— begin RECORDS FOR PROCESSING —
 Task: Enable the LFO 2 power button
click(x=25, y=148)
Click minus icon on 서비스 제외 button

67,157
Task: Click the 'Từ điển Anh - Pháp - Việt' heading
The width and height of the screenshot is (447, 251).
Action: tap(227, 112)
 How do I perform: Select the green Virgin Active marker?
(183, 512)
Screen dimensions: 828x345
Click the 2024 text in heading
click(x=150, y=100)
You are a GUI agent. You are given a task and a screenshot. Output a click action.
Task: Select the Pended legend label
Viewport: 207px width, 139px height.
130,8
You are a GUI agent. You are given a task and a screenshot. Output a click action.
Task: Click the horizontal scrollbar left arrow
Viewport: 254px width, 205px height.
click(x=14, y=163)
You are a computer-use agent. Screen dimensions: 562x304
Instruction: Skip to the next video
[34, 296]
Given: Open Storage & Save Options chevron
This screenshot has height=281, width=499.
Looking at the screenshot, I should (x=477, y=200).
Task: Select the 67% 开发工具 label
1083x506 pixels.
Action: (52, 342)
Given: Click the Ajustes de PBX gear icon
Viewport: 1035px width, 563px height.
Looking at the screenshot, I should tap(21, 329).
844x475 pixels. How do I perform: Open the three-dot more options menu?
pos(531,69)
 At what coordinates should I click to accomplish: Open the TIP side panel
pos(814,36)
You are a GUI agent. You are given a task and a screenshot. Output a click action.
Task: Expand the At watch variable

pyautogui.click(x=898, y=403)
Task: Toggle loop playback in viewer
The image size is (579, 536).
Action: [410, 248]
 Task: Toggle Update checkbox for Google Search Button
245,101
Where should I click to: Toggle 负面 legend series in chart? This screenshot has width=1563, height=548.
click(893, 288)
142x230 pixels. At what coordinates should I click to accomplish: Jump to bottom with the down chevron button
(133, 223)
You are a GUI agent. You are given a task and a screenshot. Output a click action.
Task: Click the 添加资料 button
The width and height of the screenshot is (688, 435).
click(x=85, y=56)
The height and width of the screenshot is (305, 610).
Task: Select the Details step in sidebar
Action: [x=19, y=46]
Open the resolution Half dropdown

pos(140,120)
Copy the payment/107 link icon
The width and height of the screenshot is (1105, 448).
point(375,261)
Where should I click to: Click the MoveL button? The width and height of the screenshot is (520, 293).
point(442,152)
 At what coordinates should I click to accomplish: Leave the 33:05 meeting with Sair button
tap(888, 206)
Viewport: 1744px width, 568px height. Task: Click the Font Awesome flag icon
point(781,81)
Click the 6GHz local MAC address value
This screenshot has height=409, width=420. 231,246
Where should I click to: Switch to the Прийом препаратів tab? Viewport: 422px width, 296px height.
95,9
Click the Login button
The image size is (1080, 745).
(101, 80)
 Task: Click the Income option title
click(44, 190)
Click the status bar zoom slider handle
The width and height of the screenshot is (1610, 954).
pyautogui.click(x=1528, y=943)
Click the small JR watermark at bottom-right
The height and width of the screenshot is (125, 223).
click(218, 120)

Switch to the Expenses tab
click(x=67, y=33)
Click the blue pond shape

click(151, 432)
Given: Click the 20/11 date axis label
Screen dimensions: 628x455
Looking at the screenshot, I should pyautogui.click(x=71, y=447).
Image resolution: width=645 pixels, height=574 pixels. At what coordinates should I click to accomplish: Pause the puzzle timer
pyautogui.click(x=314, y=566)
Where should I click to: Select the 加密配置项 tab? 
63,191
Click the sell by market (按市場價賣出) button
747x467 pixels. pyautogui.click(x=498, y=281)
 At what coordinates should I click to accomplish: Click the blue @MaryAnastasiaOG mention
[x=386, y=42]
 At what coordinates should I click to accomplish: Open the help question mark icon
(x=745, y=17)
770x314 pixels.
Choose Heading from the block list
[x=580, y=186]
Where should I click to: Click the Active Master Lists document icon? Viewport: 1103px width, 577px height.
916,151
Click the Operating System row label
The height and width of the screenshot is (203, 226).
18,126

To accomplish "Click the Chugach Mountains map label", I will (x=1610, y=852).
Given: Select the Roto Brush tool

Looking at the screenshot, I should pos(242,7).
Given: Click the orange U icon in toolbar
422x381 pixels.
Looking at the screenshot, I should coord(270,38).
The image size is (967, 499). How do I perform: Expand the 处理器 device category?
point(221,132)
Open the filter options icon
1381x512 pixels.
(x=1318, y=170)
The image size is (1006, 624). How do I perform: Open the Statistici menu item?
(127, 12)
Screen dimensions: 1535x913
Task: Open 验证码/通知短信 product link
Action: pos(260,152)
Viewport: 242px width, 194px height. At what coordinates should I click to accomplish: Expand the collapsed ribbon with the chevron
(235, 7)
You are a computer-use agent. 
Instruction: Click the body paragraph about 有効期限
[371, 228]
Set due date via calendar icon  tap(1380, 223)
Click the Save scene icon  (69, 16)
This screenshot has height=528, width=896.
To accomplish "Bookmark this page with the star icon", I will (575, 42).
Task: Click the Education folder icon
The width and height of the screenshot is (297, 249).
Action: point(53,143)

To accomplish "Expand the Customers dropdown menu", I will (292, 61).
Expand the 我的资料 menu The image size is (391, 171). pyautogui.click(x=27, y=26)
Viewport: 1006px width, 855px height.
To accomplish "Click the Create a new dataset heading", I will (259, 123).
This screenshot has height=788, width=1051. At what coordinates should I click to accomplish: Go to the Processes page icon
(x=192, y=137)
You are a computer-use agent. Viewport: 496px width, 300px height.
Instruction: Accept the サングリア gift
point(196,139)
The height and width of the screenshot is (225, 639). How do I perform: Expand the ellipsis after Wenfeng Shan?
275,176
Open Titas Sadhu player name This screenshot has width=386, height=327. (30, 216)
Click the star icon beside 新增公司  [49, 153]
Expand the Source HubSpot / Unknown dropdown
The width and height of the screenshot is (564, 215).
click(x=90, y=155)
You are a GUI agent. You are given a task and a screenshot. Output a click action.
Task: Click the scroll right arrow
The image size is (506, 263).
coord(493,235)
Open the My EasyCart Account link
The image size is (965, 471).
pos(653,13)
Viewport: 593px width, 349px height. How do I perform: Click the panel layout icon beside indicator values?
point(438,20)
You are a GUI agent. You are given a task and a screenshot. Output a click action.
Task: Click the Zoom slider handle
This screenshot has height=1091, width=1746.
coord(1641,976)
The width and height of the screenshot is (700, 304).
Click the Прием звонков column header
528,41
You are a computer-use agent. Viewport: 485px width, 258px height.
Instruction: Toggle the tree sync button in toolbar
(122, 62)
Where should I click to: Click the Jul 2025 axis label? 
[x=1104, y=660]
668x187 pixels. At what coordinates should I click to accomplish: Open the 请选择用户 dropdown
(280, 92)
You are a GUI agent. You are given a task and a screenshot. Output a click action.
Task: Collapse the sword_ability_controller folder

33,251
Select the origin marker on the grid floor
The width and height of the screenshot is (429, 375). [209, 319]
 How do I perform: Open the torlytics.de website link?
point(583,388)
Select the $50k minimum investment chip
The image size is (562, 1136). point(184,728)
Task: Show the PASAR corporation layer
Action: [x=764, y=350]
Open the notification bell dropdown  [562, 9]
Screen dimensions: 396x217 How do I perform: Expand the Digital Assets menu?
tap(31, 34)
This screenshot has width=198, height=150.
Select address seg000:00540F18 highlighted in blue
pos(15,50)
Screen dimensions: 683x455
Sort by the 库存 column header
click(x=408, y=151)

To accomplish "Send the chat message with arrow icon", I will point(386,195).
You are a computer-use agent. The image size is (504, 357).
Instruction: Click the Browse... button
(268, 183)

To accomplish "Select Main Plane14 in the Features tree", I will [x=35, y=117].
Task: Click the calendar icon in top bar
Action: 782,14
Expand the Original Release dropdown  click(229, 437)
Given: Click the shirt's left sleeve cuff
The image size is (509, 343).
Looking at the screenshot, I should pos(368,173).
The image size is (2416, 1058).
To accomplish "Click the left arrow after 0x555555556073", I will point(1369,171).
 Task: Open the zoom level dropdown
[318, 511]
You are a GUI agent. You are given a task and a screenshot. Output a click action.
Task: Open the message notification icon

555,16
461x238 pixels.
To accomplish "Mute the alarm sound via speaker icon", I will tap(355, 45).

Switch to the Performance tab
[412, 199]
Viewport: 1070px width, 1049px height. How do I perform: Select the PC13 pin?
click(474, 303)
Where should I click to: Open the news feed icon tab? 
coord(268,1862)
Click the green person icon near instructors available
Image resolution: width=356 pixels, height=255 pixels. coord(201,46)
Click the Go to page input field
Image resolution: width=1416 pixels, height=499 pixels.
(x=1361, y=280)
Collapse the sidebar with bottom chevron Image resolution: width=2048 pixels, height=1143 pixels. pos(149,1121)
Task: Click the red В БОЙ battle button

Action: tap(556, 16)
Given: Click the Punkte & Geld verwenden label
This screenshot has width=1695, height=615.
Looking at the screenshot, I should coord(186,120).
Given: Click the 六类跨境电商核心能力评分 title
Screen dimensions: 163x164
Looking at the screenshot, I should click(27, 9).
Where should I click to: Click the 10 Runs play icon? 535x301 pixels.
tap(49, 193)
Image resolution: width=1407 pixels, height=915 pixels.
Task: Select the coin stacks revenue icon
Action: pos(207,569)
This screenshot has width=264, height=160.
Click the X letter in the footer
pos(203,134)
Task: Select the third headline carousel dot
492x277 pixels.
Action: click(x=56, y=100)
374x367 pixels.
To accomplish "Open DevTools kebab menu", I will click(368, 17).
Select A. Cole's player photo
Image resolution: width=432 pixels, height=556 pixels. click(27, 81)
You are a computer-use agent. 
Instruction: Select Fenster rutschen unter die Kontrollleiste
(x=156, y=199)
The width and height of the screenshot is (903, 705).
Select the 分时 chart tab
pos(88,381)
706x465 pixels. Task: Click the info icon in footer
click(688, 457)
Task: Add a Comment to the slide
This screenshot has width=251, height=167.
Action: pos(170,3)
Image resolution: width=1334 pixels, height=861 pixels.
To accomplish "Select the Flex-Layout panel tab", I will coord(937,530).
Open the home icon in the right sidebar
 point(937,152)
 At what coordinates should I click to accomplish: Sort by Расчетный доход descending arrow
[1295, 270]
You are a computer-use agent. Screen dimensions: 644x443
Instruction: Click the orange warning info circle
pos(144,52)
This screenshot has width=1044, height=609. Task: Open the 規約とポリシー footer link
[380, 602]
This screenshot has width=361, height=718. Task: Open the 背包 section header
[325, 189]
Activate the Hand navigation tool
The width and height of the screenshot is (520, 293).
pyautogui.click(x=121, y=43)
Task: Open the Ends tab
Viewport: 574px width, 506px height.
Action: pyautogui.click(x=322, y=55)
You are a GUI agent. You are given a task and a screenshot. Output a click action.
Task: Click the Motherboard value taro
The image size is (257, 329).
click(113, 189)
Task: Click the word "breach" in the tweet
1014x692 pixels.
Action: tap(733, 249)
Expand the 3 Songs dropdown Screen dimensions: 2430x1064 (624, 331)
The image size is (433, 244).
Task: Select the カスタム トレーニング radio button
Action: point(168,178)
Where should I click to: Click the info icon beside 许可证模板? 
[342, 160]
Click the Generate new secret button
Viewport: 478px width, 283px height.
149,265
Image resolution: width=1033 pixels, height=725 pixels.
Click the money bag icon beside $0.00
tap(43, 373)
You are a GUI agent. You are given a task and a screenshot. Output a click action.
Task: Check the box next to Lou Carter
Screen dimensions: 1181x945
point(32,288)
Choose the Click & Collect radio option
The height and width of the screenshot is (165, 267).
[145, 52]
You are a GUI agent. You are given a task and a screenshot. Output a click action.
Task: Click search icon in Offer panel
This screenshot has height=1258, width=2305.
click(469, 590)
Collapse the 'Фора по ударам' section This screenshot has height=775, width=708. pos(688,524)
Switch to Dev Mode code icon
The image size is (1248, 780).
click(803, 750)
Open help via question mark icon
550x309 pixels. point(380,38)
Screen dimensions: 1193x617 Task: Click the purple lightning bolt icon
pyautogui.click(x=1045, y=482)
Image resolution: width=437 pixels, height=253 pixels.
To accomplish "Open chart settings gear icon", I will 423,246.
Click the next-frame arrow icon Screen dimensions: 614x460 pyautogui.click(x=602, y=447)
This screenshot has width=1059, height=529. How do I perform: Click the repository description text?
— end RECORDS FOR PROCESSING —
__DIRECTION__:
Copy the data word for word, from the very start down through the line that contains "pyautogui.click(x=898, y=403)", including that line.

__FULL RESPONSE__:
 Task: Enable the LFO 2 power button
click(x=25, y=148)
Click minus icon on 서비스 제외 button

67,157
Task: Click the 'Từ điển Anh - Pháp - Việt' heading
The width and height of the screenshot is (447, 251).
Action: tap(227, 112)
 How do I perform: Select the green Virgin Active marker?
(183, 512)
Screen dimensions: 828x345
Click the 2024 text in heading
click(x=150, y=100)
You are a GUI agent. You are given a task and a screenshot. Output a click action.
Task: Select the Pended legend label
Viewport: 207px width, 139px height.
130,8
You are a GUI agent. You are given a task and a screenshot. Output a click action.
Task: Click the horizontal scrollbar left arrow
Viewport: 254px width, 205px height.
click(x=14, y=163)
You are a computer-use agent. Screen dimensions: 562x304
Instruction: Skip to the next video
[34, 296]
Given: Open Storage & Save Options chevron
This screenshot has height=281, width=499.
Looking at the screenshot, I should (x=477, y=200).
Task: Select the 67% 开发工具 label
1083x506 pixels.
Action: (52, 342)
Given: Click the Ajustes de PBX gear icon
Viewport: 1035px width, 563px height.
Looking at the screenshot, I should tap(21, 329).
844x475 pixels. How do I perform: Open the three-dot more options menu?
pos(531,69)
 At what coordinates should I click to accomplish: Open the TIP side panel
pos(814,36)
You are a GUI agent. You are given a task and a screenshot. Output a click action.
Task: Expand the At watch variable

pyautogui.click(x=898, y=403)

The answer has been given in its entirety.